**Supplied data:**
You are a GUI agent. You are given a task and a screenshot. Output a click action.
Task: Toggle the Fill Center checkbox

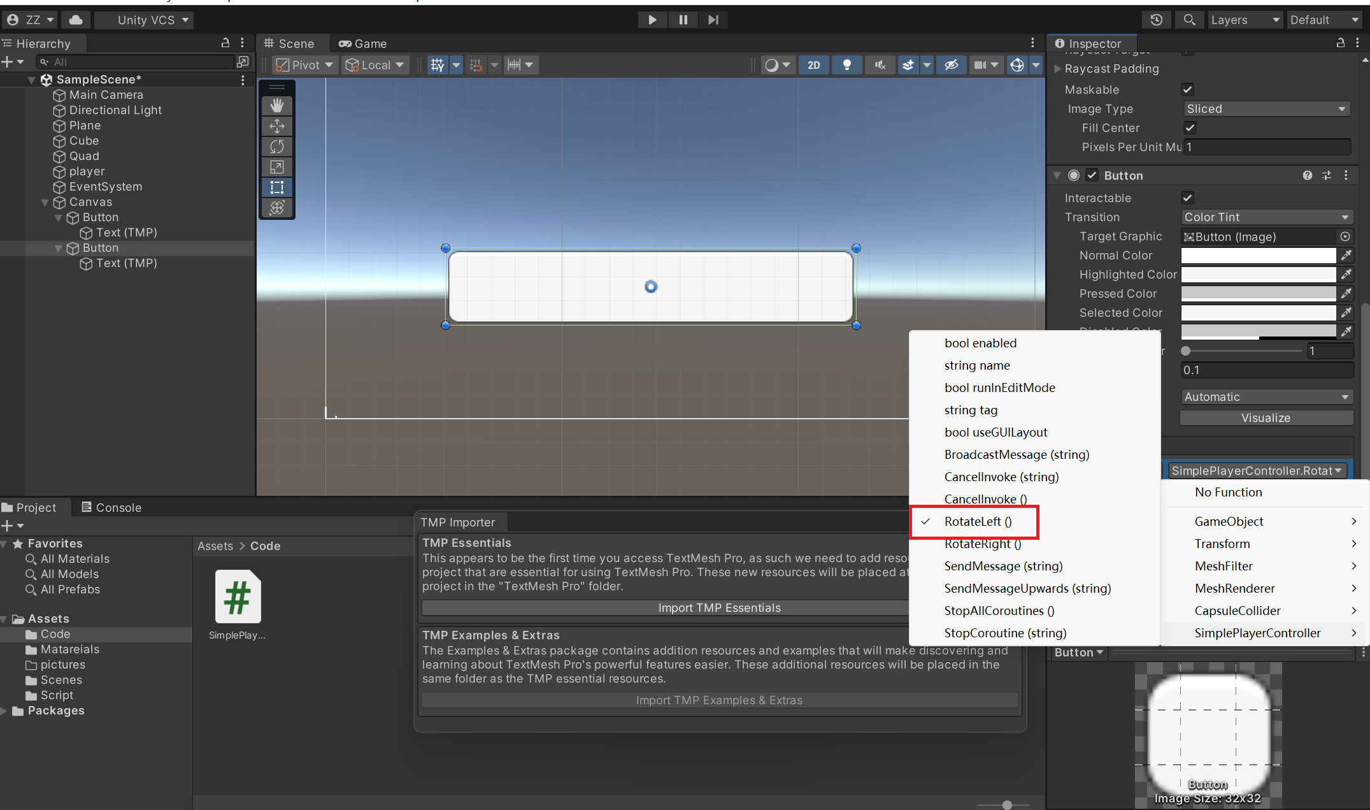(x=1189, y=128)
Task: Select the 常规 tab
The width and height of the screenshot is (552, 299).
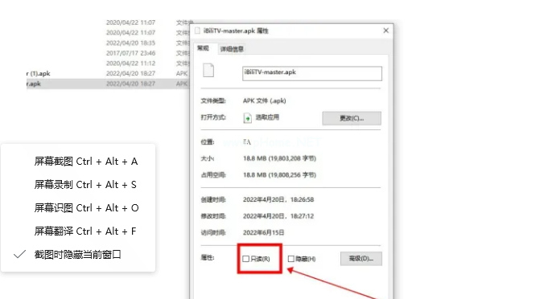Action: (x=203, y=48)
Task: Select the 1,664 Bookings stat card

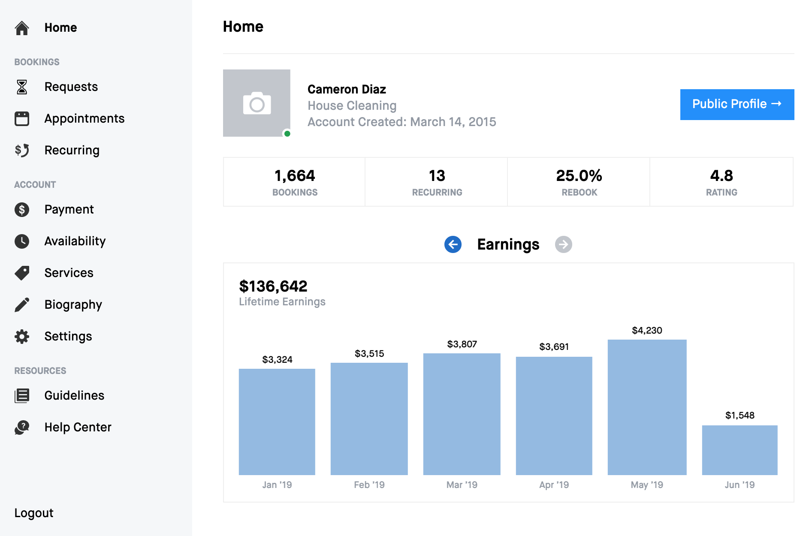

**Set exercise:** Rewrite the data from the line with "Task: Select the 常规 tab" through the end of the data, replacing "Select" with "Choose" and changing nothing else, and leave the pictures out of your answer.

**Response to this task:**
Task: Choose the 常规 tab
The width and height of the screenshot is (552, 299).
Action: (x=203, y=48)
Task: Choose the 1,664 Bookings stat card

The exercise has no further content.